With permission, co-regulate with your child by giving them a firm hug.
Provide the child with a weighted blanket, lap band, or stuffed animal to simulate the pressure received from a hug. This is a great alternative if your child is uncomfortable with receiving hugs but seeks the sensory input.
The 5-4-3-2-1 Grounding Technique:
The 5-4-3-2-1 grounding technique is a simple, sensory-based method to help children (and adults) refocus on the present moment when feeling overwhelmed by anxiety or distress. It involves using the senses to bring awareness back to the current environment, providing a mental "anchor" and breaking the cycle of anxious thoughts. Here's how it works:
5 – See: Look around and name five things you can see. This can be anything in your immediate environment, such as a chair, a picture on the wall, a tree outside, or even a toy on the floor.
4 – Touch: Focus on four things you can physically touch. Encourage your child to notice the texture and temperature of what they are touching, like their clothes, a soft pillow, the floor beneath their feet, or a pet.
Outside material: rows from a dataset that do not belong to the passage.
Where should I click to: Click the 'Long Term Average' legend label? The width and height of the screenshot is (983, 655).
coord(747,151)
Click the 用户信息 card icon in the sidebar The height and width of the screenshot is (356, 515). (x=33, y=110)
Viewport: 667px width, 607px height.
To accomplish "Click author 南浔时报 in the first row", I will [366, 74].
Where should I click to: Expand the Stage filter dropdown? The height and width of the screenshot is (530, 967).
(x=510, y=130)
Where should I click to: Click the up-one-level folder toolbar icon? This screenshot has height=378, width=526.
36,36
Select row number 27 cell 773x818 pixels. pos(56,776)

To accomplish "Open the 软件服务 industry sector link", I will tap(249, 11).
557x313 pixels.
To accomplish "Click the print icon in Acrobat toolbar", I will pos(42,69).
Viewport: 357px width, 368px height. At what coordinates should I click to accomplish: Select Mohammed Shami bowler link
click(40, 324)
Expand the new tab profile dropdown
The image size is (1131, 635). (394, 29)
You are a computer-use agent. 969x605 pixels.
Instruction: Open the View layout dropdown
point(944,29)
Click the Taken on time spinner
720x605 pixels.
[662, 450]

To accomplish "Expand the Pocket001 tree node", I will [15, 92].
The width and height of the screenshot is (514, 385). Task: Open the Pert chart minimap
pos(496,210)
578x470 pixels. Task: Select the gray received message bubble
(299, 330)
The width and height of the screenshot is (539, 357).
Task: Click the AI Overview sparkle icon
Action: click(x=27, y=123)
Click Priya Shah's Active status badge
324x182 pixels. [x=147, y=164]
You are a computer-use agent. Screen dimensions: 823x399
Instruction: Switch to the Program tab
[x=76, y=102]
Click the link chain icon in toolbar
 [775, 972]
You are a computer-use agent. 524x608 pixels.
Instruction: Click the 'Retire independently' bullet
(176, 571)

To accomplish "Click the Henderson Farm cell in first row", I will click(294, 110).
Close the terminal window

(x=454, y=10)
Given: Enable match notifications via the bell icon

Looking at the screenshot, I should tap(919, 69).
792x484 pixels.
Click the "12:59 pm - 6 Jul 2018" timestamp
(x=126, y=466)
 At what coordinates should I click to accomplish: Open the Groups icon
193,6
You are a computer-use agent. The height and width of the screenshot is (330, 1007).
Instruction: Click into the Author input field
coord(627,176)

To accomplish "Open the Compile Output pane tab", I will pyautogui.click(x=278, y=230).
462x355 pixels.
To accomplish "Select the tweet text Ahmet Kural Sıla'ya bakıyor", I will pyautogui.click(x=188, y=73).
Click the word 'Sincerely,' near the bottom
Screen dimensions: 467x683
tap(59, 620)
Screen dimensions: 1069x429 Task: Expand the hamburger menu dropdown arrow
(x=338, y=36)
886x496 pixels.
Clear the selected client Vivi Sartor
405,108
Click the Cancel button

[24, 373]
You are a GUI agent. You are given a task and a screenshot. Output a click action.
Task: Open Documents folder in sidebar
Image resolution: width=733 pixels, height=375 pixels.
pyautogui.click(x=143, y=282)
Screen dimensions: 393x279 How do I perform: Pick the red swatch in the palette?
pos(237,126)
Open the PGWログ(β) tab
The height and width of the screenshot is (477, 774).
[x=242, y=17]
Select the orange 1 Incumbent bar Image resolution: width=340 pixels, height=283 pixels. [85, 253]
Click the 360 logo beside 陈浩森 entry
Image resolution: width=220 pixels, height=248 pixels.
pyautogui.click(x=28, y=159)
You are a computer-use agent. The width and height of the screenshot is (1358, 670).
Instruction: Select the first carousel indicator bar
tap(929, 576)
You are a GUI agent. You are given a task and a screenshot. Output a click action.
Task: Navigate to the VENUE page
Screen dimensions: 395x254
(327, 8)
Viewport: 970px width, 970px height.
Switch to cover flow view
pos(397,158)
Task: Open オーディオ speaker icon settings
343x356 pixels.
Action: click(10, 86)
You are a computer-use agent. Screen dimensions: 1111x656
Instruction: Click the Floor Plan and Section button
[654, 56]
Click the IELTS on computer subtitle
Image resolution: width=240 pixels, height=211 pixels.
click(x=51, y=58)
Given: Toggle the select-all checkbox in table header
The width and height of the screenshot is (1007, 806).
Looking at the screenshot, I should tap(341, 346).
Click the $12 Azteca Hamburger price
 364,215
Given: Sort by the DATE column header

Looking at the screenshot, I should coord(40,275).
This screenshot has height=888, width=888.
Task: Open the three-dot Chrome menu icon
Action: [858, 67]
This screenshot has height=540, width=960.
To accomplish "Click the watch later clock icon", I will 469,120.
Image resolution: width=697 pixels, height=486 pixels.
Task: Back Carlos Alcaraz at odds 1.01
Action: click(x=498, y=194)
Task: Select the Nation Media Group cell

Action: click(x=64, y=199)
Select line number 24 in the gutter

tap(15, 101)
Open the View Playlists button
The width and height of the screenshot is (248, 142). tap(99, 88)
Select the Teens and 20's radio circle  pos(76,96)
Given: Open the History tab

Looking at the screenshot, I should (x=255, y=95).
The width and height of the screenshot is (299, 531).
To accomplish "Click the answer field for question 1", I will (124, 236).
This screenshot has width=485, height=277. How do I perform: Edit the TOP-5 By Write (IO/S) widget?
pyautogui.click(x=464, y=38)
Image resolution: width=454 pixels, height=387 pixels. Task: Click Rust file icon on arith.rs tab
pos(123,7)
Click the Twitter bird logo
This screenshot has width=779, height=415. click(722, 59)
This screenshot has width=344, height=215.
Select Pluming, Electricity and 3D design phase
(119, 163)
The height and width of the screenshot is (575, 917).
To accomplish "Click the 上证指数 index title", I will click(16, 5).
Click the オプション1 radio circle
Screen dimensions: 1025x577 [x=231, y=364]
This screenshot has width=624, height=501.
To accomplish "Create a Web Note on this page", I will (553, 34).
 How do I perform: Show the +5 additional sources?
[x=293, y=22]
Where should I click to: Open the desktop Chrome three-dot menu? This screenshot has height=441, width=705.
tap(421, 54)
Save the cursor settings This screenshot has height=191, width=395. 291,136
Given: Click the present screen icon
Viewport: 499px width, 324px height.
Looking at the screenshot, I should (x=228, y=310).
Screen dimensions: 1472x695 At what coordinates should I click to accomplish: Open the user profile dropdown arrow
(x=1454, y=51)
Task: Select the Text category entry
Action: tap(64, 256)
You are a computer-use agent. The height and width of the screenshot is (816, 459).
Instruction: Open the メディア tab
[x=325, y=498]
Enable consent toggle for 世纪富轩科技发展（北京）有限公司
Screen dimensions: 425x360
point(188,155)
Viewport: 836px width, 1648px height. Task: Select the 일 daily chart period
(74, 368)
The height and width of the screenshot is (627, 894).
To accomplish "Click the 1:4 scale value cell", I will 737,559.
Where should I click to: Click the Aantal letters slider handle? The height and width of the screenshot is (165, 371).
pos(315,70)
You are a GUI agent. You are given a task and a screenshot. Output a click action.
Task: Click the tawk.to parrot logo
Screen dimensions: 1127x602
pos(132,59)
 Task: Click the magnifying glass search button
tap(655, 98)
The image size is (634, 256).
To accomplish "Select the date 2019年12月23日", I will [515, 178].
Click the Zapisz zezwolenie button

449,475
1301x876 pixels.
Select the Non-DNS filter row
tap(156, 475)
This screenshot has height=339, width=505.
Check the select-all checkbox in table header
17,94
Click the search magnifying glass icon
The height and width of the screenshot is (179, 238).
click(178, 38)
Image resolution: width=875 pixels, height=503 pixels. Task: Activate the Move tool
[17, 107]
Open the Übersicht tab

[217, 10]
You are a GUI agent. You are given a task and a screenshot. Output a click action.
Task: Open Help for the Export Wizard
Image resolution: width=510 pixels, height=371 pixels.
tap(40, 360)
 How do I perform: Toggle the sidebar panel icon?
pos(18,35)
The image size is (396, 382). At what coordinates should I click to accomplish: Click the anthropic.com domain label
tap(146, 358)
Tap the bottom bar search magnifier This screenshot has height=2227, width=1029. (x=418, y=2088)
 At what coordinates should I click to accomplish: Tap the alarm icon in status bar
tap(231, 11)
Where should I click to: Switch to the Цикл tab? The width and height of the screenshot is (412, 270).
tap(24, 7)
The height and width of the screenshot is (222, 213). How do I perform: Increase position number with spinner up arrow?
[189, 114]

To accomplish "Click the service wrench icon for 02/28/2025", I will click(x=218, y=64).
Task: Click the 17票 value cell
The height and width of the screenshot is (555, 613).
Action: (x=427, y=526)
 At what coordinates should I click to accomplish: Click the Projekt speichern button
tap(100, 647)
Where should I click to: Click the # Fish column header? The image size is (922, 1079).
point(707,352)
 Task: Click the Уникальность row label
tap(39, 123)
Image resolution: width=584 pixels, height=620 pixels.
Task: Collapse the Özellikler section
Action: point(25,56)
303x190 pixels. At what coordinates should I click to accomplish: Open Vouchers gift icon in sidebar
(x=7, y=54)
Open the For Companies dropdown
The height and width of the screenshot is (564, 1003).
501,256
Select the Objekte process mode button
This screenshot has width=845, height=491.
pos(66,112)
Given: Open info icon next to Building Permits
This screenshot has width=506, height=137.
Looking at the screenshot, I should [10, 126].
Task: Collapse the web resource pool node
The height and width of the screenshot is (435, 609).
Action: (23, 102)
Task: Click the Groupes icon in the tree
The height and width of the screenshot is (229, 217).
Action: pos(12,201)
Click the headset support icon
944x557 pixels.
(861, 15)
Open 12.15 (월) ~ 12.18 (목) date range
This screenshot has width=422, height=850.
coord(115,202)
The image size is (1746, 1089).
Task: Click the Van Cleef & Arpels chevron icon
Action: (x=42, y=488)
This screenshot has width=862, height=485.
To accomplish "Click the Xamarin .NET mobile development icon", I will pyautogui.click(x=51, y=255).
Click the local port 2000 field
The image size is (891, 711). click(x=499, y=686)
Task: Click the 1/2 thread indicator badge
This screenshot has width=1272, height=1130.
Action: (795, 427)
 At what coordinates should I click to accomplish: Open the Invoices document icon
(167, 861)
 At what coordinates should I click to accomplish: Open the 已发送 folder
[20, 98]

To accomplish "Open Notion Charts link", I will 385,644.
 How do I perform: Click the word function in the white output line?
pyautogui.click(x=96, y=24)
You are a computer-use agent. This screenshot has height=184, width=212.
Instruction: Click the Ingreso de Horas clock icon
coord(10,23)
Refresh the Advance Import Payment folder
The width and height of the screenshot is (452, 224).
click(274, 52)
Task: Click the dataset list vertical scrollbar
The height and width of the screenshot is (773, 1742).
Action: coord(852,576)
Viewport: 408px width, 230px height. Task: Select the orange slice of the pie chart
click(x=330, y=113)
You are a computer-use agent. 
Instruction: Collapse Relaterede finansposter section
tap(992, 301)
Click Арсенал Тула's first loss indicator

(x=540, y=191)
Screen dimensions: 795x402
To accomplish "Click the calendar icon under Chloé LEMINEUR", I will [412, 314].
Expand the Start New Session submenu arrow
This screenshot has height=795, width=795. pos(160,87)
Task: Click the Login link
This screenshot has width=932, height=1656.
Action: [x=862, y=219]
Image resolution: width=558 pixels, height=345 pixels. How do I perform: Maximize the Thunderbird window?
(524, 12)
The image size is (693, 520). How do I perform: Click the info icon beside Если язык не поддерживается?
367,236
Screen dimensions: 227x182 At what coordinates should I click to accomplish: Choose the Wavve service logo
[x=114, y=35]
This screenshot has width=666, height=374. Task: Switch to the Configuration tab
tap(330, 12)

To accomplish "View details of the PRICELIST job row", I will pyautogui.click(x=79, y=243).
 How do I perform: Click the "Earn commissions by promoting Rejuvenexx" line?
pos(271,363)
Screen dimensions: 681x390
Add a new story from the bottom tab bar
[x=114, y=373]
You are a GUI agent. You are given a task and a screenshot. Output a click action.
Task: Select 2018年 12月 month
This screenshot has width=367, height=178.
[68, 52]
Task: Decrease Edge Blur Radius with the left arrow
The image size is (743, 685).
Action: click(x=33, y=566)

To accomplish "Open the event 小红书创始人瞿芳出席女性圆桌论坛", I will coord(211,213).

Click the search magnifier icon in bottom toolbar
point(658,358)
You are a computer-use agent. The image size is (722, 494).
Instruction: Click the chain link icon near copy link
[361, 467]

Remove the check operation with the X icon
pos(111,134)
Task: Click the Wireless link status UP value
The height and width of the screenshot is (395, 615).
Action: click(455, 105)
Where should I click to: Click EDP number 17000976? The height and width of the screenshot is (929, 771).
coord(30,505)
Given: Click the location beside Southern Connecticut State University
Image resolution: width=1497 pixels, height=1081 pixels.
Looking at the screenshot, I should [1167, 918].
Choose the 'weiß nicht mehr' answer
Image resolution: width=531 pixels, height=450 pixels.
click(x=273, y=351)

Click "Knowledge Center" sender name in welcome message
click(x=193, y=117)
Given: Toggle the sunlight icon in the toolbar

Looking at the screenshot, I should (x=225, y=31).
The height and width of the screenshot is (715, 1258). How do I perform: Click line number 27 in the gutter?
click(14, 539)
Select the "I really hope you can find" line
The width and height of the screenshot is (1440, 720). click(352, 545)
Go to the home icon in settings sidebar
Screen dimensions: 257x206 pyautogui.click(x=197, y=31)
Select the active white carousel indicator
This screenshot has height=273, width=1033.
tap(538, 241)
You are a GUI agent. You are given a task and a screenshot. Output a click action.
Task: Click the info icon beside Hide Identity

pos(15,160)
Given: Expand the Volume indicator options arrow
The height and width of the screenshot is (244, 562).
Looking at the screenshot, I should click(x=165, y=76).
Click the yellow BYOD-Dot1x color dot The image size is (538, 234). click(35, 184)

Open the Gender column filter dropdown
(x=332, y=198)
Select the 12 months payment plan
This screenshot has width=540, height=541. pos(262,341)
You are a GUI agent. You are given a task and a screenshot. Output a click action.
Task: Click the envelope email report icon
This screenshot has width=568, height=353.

3 – Hear: Listen for three sounds. They can be external sounds, like birds chirping, a clock ticking, or the hum of a refrigerator. This step helps redirect the mind to outside noises, breaking the focus on internal worries.
2 – Smell: Identify two things you can smell. This could be the scent of a candle, a nearby plant, or even a quick sniff of their clothes. If no noticeable smells are present, it’s okay to think of favorite smells (like freshly baked cookies) to complete this step.
1 – Taste: Find one thing you can taste. Have your child focus on the current taste in their mouth or take a sip of water or a small snack to complete this sensory exploration.
By systematically engaging the senses, the 5-4-3-2-1 technique shifts attention away from anxious thoughts and helps create a sense of grounding and calm. It's a flexible tool that can be practiced anywhere and is especially effective because it's easy for children to remember and use.
There are many ways to reduce anxiety in children through grounding. Try out a few and see what works best. Remember, you want to practice these strategies in low stress situations so that your child is able to implement it during those higher stress times.